VNAs and IE make up what research firm IHS Technology calls the medical enterprise data storage market, estimated to be worth $339 million worldwide in 2014. In an October 2015 report on the Medical Enterprise Data Storage market, the firm estimated that the market will more than double by 2020. The research firm doesn’t track ICAs, although it should.
What Are You Really Looking For?
In the same report, some products are listed as “independent VNAs,” to differentiate third-party vendors from makers of PACS/RIS systems that have also, somehow, entered the VNA market. But I like to draw a sharp line between a VNA, which has limited utility to leverage data sitting in disparate (but mostly image-based) hospital systems, and an ICA, a vendor-neutral repository that can aggregate all data types throughout the hospital system.
VNAs and similar systems use application programming interfaces (APIs) to bring data from disparate systems to a common place. Think about an API as a tether, if you will, that links one system to another. But that tether must remain there for the data to be accessed. How many legacy systems does your hospital keep around (and pay to maintain) because you still need to access that data? 100? 200? More? While a VNA may help you access that data, it will do nothing to alleviate your need to maintain outmoded technology.
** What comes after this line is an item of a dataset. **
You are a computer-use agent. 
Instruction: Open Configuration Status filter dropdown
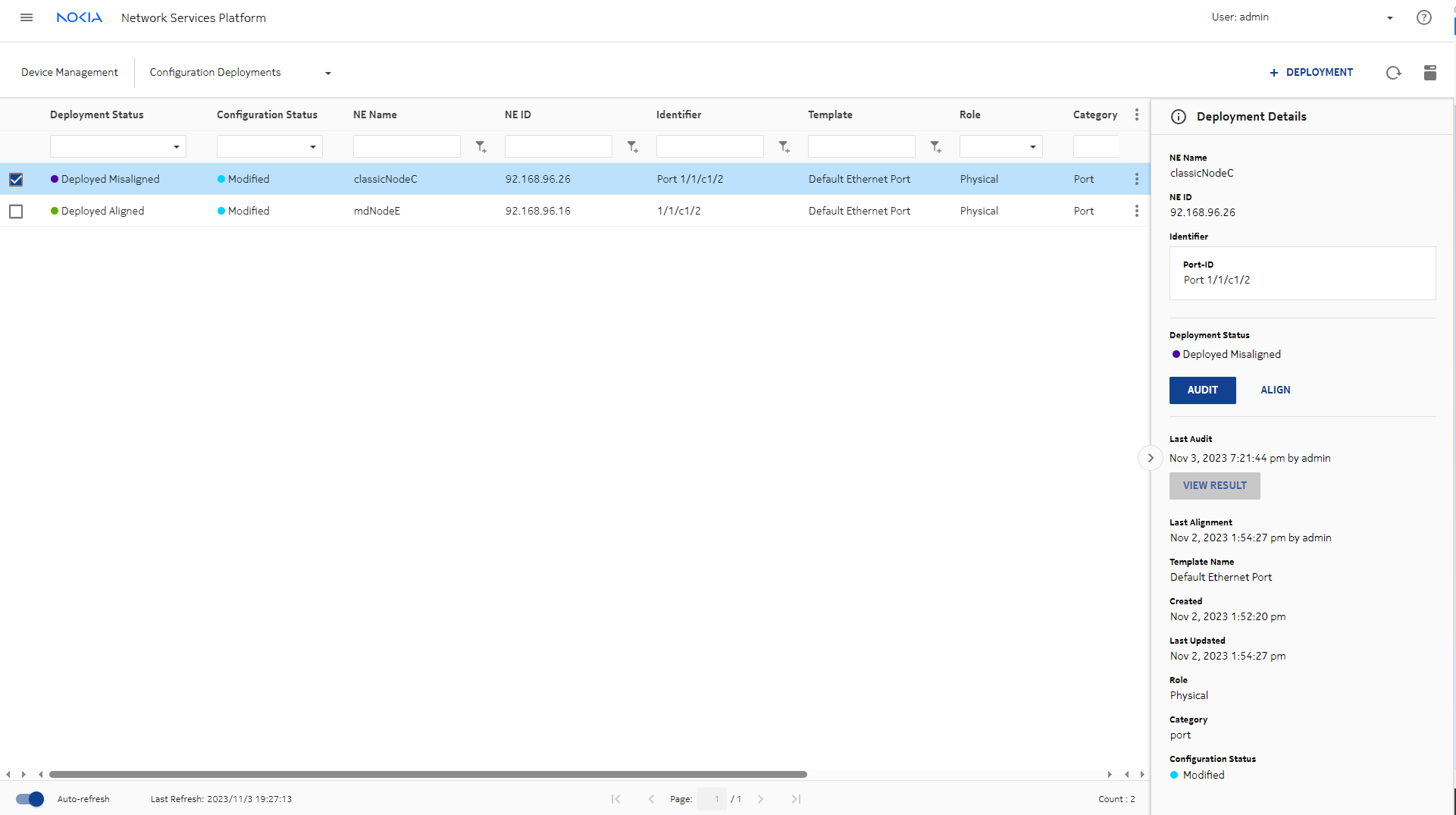[269, 146]
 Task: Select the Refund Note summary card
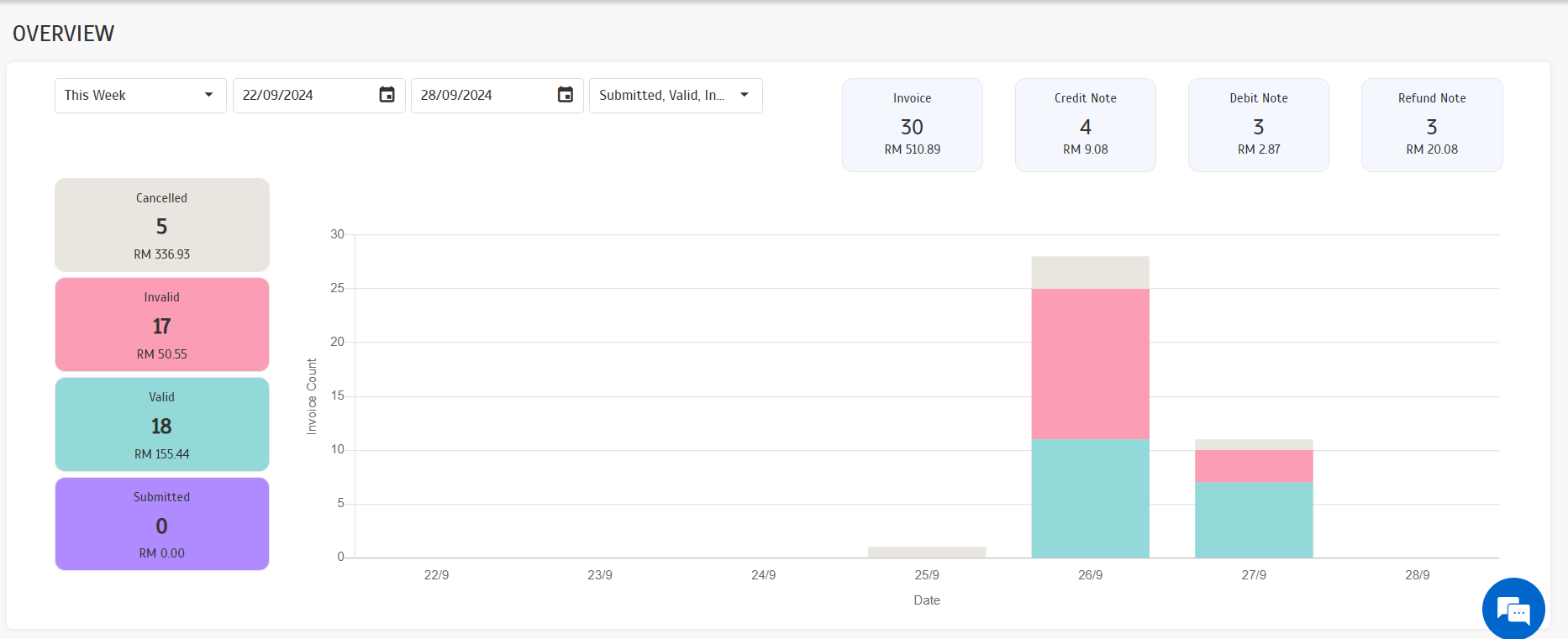1431,125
But an ICA can. Think about moving the data from that legacy system to a new platform where it can interact with other data using a common language that is not vendor dependent. Once the data has been moved to the vendor-neutral platform, there is no more need for that legacy system, which can save hospitals considerable money on maintenance contracts. Multiply one maintenance contract for one legacy system by the number of legacy systems your hospital has, and you begin to see the economies of scale.
The North American market is the largest for VNAs and IEs overall, according to IHS Technology, but installations in Europe tend to be larger because of the preponderance of single-payer healthcare. Finland, for example, is in the market for a common, interoperable data repository to serve the entire country except for Helsinki. Canada also has embraced an interoperable technology framework among its provinces to facilitate the flow of data among providers. The UK, with the recent ending of the National Programme for IT (NPfIT) has also had a surge of activity as they replace or renegotiate their PACS and RIS contracts – many implementing VNAs to facilitate their plans for inter-departmental image sharing as well as between regional healthcare providers.
In today’s U.S. healthcare environment, with federal and private payers pushing alternative care and reimbursement models that reward quality outcomes over volume, providers must understand their patients better. That understanding starts with the data on each patient, each test or image, each diagnostic code and each facility.
It’s a mind-numbing amount of raw data that means nothing if can’t be related to similar data across many different hospital systems. Analytics is an industry buzzword, as software vendors strive to help hospitals and providers hear what the data is saying among all the noise. Tying systems together with APIs is just an interim step to what hospitals and other providers truly need – an independent clinical archive that stores and standardizes the data, enabling data sharing through a common language to give hospitals the analytics they need while allowing facilities to sunset outdated technology.
ICA – it’s the only acronym you need to remember when thinking about how to make sense of your data.